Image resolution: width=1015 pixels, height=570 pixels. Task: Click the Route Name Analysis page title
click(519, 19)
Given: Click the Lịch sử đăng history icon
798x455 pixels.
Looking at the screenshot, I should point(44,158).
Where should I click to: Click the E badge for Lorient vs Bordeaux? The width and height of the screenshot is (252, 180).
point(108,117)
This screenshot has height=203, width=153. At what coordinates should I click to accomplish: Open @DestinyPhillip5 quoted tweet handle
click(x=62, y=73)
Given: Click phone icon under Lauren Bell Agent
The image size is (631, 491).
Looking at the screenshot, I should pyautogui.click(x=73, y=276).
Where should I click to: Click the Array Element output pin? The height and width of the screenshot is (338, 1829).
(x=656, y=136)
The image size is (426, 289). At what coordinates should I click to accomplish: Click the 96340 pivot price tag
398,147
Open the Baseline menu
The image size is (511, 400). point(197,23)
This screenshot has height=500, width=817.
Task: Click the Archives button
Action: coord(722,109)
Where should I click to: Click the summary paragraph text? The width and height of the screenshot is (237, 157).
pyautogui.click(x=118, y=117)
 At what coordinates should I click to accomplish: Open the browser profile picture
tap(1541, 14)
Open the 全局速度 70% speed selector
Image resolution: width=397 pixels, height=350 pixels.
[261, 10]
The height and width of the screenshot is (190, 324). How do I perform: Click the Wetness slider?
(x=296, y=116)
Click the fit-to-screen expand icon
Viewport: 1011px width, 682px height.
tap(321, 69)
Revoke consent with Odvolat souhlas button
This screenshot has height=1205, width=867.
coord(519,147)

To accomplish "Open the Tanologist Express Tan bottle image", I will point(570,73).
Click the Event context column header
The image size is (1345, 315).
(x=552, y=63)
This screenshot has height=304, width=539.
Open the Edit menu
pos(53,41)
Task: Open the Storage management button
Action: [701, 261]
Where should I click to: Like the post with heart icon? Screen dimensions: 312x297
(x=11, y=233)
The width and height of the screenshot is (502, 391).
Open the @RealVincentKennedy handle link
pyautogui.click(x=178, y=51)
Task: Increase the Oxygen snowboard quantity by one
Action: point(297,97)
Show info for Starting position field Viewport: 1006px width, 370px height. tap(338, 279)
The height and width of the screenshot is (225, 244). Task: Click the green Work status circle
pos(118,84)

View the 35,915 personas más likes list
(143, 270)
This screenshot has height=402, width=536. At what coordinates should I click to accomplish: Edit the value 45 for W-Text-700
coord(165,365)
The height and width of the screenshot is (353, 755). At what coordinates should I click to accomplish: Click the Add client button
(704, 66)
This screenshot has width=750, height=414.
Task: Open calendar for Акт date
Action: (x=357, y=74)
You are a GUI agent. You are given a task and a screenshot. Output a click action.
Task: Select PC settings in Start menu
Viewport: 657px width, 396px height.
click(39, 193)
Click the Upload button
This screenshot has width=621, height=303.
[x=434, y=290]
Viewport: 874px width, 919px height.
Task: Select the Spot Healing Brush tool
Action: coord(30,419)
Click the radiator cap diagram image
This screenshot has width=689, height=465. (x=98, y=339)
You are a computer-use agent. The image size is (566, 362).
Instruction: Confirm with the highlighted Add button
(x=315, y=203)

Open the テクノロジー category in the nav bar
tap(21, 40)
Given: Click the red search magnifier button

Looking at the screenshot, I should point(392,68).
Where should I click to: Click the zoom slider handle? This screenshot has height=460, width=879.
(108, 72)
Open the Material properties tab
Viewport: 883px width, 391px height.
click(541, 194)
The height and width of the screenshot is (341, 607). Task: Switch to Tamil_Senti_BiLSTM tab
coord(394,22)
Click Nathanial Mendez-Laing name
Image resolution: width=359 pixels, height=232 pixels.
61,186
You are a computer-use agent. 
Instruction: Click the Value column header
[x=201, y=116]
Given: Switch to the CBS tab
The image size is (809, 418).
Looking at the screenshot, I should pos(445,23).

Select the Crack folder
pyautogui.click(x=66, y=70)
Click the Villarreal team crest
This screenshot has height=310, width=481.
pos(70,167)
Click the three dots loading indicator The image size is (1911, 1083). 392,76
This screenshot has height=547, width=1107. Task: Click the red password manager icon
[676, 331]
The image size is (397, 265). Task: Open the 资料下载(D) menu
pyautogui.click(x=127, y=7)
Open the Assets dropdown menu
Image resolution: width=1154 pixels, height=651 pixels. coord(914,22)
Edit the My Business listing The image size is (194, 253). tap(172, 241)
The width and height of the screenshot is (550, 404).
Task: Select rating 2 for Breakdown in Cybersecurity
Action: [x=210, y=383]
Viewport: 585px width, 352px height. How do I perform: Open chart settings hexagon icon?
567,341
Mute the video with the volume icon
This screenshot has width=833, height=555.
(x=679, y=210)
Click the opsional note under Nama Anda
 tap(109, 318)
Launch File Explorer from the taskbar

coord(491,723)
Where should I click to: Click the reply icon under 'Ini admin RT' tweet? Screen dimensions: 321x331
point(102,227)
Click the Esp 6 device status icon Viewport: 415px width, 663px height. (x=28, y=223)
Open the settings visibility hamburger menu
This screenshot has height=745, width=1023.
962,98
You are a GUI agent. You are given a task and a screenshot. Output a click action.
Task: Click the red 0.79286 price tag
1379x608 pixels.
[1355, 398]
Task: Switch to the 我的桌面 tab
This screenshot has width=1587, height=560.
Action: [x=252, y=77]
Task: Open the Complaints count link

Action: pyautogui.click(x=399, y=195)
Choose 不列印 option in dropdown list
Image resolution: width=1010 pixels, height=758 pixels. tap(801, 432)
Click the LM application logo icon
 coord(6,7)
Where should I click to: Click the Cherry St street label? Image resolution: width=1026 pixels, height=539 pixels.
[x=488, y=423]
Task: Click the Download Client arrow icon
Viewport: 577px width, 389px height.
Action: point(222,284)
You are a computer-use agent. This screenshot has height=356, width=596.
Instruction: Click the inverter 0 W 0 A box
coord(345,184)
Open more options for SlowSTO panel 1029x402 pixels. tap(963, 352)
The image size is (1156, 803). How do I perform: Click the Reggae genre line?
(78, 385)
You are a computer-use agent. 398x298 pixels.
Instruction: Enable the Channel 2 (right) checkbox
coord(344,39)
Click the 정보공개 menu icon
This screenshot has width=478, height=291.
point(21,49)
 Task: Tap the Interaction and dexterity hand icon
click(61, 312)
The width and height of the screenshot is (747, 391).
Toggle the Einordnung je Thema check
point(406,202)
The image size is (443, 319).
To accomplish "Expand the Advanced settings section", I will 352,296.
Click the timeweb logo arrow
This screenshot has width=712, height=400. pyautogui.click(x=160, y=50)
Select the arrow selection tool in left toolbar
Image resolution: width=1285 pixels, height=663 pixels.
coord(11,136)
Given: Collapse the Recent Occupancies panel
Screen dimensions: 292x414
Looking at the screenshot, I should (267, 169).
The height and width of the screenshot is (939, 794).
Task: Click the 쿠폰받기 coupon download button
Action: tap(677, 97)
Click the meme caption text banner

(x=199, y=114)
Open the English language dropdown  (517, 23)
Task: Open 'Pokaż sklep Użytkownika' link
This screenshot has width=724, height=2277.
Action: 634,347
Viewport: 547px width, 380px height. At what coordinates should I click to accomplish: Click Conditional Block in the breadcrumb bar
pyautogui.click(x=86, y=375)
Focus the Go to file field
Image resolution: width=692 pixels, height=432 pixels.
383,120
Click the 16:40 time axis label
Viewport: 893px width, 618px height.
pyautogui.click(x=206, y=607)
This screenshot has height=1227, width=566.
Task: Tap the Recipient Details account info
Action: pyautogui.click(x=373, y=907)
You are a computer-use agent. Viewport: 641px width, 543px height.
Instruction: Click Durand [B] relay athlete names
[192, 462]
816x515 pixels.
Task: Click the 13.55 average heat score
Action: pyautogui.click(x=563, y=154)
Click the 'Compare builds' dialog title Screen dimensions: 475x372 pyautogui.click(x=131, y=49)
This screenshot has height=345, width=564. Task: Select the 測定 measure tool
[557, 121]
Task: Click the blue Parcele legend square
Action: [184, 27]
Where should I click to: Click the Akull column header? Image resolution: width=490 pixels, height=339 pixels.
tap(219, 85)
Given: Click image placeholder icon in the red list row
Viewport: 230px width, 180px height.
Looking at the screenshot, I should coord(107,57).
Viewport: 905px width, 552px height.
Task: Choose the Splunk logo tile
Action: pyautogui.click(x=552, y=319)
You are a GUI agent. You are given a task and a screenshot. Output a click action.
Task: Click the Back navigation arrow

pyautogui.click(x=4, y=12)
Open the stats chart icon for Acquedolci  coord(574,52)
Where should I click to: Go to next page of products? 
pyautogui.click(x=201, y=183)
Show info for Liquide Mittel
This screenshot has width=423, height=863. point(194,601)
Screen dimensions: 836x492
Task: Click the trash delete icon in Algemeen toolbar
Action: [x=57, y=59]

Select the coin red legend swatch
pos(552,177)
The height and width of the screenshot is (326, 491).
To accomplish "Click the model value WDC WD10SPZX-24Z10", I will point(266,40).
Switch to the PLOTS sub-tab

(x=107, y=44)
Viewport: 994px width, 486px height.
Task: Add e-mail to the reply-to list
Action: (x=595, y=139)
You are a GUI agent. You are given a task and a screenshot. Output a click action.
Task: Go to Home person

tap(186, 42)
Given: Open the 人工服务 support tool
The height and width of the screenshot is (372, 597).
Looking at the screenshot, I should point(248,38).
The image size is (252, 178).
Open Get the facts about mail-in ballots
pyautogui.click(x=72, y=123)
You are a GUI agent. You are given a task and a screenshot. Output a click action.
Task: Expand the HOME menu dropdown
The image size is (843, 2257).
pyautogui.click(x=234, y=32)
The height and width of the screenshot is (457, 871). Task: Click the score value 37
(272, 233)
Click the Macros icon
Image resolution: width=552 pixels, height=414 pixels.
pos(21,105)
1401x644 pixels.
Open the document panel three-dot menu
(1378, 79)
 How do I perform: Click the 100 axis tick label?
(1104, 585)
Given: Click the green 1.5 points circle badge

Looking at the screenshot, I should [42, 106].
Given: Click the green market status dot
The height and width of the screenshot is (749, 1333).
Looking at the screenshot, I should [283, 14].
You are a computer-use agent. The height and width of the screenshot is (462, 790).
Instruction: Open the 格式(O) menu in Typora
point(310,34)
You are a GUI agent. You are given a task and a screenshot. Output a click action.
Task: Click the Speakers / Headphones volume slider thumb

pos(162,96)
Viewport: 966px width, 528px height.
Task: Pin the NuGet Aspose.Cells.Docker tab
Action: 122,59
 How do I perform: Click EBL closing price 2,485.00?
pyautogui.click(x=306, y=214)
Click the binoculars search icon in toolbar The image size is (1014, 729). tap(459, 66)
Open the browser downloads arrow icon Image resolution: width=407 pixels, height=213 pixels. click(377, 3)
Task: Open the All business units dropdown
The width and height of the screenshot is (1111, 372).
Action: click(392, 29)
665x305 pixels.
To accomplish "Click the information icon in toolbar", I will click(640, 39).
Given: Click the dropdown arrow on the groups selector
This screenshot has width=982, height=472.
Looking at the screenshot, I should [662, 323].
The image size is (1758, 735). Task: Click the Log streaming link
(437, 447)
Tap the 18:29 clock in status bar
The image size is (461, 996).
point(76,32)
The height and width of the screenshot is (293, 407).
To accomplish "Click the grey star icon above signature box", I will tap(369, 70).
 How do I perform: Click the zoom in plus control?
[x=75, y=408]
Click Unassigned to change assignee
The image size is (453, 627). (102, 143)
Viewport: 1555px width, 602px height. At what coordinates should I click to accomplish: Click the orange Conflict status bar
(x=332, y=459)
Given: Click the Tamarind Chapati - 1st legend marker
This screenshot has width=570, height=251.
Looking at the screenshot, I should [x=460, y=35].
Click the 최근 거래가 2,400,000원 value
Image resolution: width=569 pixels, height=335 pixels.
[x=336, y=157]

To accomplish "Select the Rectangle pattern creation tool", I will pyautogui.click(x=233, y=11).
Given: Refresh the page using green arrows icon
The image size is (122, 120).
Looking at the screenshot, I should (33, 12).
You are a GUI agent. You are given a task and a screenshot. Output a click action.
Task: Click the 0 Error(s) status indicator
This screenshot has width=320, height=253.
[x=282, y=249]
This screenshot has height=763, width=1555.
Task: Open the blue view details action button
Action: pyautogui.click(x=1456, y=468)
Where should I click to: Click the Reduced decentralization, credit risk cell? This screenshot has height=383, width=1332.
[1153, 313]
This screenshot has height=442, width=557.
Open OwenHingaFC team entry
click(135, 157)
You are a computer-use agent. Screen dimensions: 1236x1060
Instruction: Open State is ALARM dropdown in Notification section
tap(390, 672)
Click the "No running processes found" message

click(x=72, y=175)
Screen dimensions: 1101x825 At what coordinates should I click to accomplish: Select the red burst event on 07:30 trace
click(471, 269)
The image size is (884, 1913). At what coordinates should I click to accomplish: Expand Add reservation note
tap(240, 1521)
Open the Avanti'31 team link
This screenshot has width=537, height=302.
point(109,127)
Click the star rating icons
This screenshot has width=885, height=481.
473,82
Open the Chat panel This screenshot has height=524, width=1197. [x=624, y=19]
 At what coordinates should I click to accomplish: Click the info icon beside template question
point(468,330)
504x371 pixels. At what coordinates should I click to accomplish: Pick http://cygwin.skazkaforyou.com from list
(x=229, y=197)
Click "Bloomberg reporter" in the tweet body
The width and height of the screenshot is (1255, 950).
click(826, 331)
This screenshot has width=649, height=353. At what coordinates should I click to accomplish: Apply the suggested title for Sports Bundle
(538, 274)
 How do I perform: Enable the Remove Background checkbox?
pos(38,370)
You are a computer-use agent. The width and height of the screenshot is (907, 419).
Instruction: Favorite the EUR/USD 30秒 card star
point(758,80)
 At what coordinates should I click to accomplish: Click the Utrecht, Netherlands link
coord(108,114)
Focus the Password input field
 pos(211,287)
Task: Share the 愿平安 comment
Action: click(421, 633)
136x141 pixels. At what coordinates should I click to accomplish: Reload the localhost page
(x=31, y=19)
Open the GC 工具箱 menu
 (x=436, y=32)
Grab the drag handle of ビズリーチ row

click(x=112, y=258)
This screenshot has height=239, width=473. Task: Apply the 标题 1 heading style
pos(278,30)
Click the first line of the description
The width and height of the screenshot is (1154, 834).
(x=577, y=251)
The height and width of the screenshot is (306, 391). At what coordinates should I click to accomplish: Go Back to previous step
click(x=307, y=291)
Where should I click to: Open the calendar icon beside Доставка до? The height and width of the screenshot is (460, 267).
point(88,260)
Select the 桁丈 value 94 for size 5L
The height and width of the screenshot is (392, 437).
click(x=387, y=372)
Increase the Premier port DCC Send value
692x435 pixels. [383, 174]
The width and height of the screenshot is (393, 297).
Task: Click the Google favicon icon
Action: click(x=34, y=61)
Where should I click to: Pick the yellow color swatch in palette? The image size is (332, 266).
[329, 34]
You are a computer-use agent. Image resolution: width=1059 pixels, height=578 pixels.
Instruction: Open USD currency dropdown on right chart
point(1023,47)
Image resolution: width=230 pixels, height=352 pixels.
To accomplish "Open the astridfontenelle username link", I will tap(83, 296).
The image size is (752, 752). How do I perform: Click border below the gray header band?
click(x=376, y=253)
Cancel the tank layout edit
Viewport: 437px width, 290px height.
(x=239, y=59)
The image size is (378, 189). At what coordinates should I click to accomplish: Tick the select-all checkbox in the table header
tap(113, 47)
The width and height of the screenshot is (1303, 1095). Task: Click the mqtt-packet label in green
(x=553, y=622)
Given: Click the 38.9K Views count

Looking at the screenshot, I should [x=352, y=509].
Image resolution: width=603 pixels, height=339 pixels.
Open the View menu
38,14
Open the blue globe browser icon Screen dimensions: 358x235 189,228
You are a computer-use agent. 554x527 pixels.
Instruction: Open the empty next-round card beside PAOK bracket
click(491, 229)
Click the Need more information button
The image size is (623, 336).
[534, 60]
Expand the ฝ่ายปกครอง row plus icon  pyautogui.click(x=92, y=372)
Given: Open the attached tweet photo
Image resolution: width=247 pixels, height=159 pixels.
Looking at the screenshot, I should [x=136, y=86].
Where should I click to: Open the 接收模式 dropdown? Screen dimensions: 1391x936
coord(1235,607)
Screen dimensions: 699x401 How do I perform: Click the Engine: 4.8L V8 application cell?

□ □ □

### Requirement
All that belongs in the answer is the run of lines above from the line containing "The height and width of the screenshot is (353, 755)." through the line containing "Task: Select PC settings in Start menu", exactly as written.

### Solution to the problem
The height and width of the screenshot is (353, 755). At what coordinates should I click to accomplish: Click the Add client button
(704, 66)
This screenshot has width=750, height=414.
Task: Open calendar for Акт date
Action: (x=357, y=74)
You are a GUI agent. You are given a task and a screenshot. Output a click action.
Task: Select PC settings in Start menu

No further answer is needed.